I don't have a preference on this. If you decide not to store the disease name, it would be good to check that you recognize the omim id at loading time.

[ShifaSZ]

I checked the disease IDs in the sample files against the prod reference DB. I found there are many diseases are missing in the database.

[hanars]

that pretty concerning to me as we do a full download of the latest OMIM every week so we shouldn't be missing any of them. Can you make sure you are checking against the current prod db and not using an outdated local one? And if there are still many missing can you give me a few examples?

[ShifaSZ]

After updating my local reference DB, no OMIM IDs in the sample files are missing. We have another problem how we can get the diseases for the "ORPHA" disease IDs like "ORPHA:2131", "ORPHA:71517", etc.?

[ShifaSZ]

@bw2 Are the score names always the same for each tool? If yes, can we define tool-based constants for the score names?

[ShifaSZ]

There are quite some codes for RNA seqr outlier/tpm data loading/validating, which can be reused for the LIRICAL/Exomiser data loading. Is it okay to update the existing codes and make them reusable?

[hanars]

We have another problem how we can get the diseases for the "ORPHA" disease IDs like "ORPHA:2131", "ORPHA:71517", etc.?

I don't really understand this question. Where are these disease IDs coming from and why do we need to get the diseases from them?

Are the score names always the same for each tool? If yes, can we define tool-based constants for the score names

I don't want to do this unless there is a good reason to. What are the advantages for defining tool-specific constants instead of just storing generic json?

Is it okay to update the existing codes and make them reusable?

Yes! If you know in advance which ones you want to do it might be helpful to make the code reusable in a standalone PR first and then add the new functionality branched off of that

[ShifaSZ]

We have another problem how we can get the diseases for the "ORPHA" disease IDs like "ORPHA:2131", "ORPHA:71517", etc.?

I don't really understand this question. Where are these disease IDs coming from and why do we need to get the diseases from them?

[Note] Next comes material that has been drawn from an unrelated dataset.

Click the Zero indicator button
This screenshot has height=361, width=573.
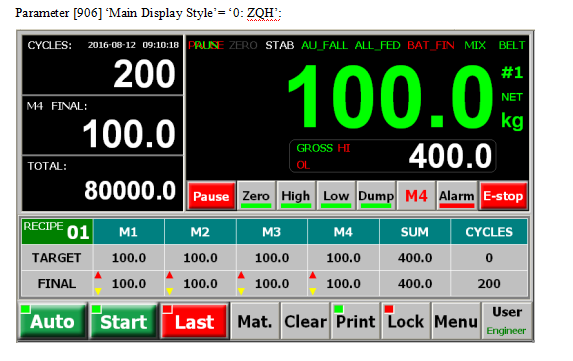[x=256, y=196]
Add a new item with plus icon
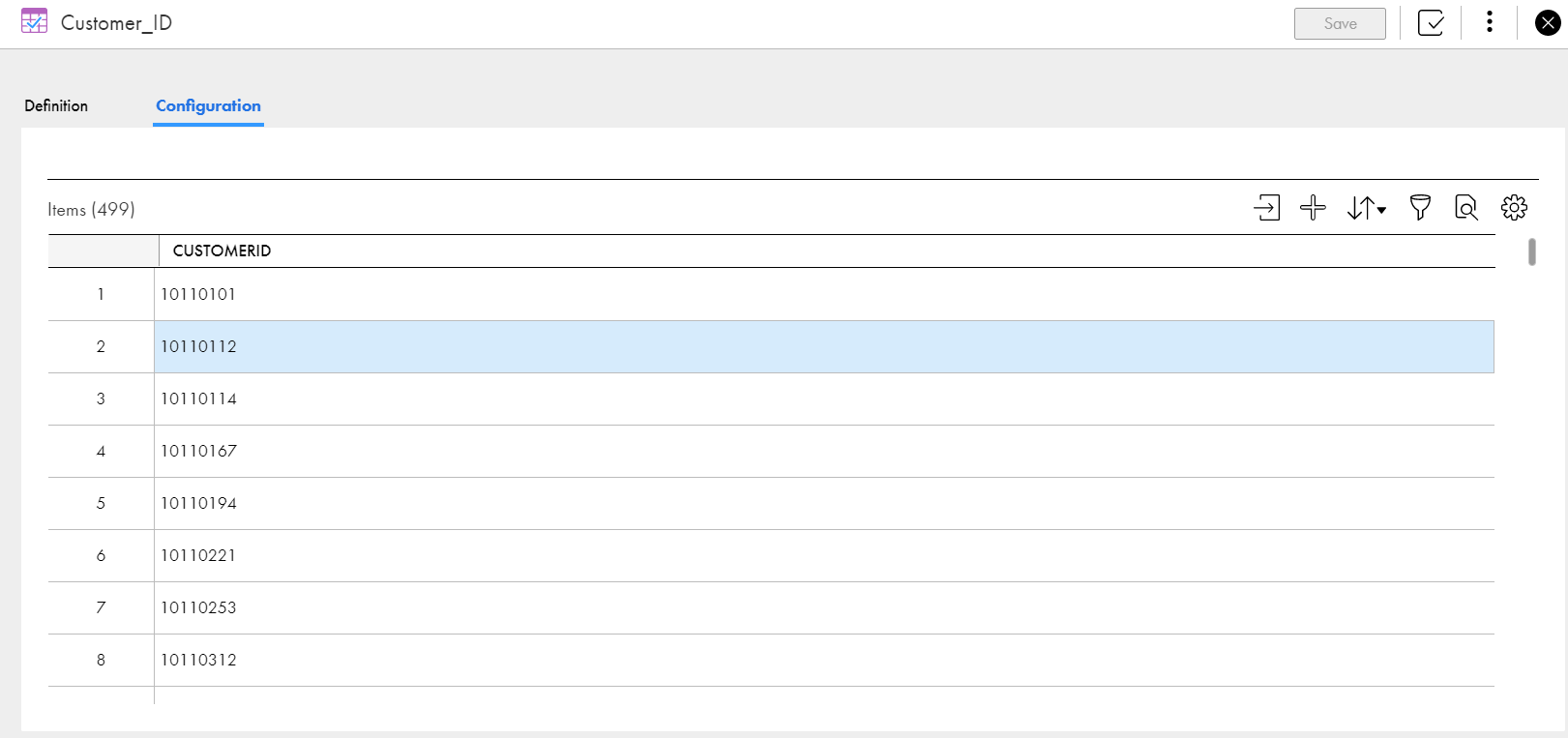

If you open the file exomiser_for_seqr.tsv you sent me last week, you can find there are some disease IDs starting with ORPHA: rather than OMIM:.

[hanars]

oh, that sounds like its orphanet probably. In that case it is probably better to just store disease id and disease name for everything. Unless @bw2 has some insight into mapping orphanet to omim

[ShifaSZ]

https://github.com/broadinstitute/seqr/blob/f32860689613ddcb152304411683d43e570c406d/ui/shared/components/panel/variants/VariantGene.jsx#L673-L684 @hanars, I have a question about the above code. In line#675, since the genes are filtered with the condition showDetails(gene) without rnaSeqData in the parameter, the RNA-seqr outlier section of the configurations will be excluded. Therefore, line#682 doesn't need the rnaSeqData parament. Is that correct? Or should line#675 include the rnaSeqData parameter?

[hanars]

to maintain current behavior you are correct that line#682 doesn't need the rnaSeqData, but I think it would be better for line#675 to include it instead

[ShifaSZ]

@hanars It seems that I need to create a new sample type for the LIRICAL/Exomiser data. What's the name for the new sample type do you like? 'PHENOTYPE', 'PHENOTYPE_PRI', or any other? Or, we could re-use the sample type 'RNA' with the RNA-seq outlier and tpm data. But if we re-use the 'RNA' sample type, we'ld better to rename it.

[hanars]

Don't make a sample for them at all, just associate them directly with the individual model. There is no underlying sample being called for these, and we don't want to include them in any of our "data loaded" summaries as they do not, in fact, represent any loaded data

[ShifaSZ]

Don't make a sample for them at all, just associate them directly with the individual model.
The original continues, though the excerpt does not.